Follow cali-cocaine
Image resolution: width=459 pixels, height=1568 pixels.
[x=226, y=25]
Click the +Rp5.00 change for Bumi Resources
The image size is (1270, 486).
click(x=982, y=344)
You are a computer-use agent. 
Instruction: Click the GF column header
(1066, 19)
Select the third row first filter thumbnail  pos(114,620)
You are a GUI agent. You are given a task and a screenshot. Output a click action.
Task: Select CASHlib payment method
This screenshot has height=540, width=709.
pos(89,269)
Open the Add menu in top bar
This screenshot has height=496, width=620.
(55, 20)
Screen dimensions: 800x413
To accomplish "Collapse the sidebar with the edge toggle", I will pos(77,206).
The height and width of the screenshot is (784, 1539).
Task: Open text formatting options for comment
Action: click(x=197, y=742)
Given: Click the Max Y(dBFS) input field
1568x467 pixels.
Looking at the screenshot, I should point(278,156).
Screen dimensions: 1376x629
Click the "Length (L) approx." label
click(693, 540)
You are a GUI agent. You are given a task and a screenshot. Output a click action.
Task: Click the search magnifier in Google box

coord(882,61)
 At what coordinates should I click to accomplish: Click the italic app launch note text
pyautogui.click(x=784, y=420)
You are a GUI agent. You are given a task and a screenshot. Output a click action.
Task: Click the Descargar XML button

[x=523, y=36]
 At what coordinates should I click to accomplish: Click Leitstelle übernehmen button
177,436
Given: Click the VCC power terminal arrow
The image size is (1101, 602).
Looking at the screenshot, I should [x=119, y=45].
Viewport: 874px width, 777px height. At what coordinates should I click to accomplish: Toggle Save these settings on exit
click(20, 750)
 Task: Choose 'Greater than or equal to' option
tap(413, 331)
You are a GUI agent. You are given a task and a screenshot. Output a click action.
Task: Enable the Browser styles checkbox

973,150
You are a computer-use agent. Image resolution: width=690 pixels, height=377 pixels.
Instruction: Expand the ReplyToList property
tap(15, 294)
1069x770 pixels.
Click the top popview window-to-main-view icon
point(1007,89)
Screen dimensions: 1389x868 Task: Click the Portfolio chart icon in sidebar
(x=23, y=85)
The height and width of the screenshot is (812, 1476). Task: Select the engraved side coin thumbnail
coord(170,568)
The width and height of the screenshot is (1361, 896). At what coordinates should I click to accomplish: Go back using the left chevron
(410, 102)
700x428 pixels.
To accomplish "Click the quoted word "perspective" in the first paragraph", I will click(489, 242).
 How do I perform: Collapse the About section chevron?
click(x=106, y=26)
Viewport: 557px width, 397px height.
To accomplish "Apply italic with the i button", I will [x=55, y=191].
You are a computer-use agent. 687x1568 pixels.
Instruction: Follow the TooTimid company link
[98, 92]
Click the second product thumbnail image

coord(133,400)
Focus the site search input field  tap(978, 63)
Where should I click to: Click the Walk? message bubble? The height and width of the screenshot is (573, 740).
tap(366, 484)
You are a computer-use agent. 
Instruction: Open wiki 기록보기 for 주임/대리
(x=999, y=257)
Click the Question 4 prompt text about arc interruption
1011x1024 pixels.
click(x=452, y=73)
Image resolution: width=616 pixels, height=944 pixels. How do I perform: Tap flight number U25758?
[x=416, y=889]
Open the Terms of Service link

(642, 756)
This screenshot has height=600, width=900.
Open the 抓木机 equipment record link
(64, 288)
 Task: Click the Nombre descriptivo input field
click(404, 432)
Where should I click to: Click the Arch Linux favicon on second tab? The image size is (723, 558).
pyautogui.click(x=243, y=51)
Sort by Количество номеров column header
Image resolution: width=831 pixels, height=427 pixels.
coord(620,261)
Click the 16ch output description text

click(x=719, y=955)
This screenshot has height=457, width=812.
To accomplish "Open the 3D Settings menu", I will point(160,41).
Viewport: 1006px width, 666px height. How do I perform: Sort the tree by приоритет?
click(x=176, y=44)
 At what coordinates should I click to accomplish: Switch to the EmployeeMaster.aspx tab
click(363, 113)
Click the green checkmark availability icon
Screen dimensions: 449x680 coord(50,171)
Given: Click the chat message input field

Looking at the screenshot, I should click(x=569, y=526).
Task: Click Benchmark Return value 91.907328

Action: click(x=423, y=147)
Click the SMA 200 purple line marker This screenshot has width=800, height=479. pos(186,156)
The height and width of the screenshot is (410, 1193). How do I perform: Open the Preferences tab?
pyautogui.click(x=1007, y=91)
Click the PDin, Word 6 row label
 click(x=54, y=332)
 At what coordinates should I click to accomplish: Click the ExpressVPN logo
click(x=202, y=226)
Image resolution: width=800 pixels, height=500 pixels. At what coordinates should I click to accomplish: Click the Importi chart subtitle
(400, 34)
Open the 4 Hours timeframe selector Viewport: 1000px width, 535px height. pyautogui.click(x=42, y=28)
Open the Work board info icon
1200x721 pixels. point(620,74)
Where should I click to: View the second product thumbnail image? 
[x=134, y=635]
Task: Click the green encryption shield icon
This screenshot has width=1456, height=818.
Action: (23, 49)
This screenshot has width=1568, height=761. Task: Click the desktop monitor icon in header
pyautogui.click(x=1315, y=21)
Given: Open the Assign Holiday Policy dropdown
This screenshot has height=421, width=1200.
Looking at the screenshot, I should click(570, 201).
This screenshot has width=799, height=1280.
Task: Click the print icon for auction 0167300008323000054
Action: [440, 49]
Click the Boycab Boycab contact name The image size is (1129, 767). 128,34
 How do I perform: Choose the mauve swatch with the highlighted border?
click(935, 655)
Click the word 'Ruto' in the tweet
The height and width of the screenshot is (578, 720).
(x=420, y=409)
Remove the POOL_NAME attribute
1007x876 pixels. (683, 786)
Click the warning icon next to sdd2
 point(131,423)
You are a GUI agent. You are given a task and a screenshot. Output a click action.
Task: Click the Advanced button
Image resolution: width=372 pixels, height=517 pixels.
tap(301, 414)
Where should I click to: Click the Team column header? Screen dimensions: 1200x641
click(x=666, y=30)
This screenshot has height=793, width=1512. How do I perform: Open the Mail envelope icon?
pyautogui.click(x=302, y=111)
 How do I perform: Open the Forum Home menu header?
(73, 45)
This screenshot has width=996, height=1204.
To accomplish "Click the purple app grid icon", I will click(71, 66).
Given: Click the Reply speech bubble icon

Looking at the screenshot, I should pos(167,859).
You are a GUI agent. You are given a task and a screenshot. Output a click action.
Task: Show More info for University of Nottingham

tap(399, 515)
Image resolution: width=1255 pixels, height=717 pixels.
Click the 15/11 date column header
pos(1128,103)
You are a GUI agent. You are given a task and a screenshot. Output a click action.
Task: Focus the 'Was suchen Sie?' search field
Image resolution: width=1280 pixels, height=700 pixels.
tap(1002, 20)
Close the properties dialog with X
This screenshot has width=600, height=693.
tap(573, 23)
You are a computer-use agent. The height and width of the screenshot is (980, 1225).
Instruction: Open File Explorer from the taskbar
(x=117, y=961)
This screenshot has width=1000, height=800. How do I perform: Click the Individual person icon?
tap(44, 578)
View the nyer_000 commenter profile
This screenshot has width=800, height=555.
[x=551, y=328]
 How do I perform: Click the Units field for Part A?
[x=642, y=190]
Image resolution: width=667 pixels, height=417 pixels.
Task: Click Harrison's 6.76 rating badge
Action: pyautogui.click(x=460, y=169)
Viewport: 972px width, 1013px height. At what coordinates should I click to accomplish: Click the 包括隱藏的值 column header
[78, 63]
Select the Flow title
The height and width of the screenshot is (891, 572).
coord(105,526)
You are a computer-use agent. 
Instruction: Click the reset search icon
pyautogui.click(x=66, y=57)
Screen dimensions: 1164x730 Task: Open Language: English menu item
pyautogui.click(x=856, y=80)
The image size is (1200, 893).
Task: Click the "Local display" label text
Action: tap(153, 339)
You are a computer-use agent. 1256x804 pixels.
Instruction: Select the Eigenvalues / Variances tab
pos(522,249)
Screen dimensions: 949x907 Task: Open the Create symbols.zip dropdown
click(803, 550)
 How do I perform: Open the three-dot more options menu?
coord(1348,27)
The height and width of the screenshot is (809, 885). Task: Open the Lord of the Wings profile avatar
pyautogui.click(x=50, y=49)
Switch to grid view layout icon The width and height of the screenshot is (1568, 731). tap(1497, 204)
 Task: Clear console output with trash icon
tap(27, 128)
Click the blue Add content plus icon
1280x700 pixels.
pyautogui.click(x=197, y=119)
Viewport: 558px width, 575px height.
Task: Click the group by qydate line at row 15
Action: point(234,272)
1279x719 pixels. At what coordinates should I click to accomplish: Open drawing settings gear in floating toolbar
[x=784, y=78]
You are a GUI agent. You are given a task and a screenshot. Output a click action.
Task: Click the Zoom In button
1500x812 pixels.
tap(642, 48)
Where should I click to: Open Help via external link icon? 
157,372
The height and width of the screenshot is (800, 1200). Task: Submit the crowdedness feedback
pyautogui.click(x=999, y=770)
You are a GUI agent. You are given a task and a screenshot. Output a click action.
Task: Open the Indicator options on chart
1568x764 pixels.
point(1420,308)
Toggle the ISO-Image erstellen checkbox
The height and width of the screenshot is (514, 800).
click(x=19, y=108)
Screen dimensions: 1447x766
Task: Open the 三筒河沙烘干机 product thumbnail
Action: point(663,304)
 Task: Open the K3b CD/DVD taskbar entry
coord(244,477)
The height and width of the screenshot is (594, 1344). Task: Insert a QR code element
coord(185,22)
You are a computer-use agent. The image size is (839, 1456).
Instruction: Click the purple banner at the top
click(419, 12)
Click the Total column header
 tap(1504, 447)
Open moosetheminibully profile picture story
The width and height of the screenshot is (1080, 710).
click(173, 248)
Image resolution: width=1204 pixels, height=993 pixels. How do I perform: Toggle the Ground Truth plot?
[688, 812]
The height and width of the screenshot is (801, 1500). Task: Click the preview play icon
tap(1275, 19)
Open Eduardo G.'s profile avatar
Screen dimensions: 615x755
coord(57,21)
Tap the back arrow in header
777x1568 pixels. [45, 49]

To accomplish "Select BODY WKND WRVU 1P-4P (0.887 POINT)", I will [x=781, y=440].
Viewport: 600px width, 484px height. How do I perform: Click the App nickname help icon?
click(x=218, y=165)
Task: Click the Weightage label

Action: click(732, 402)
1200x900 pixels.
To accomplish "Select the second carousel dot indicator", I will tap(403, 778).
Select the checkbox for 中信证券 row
━━━━━━━━
YOUR OBJECTIVE ▸ Produce only the lines from the line containing "Click the 15/11 date column header" through the line containing "Task: Focus the", inclusive of both, exactly as they stand in the entries above.

WRITTEN RESPONSE ▸
Click the 15/11 date column header
pos(1128,103)
You are a GUI agent. You are given a task and a screenshot. Output a click action.
Task: Focus the 'Was suchen Sie?' search field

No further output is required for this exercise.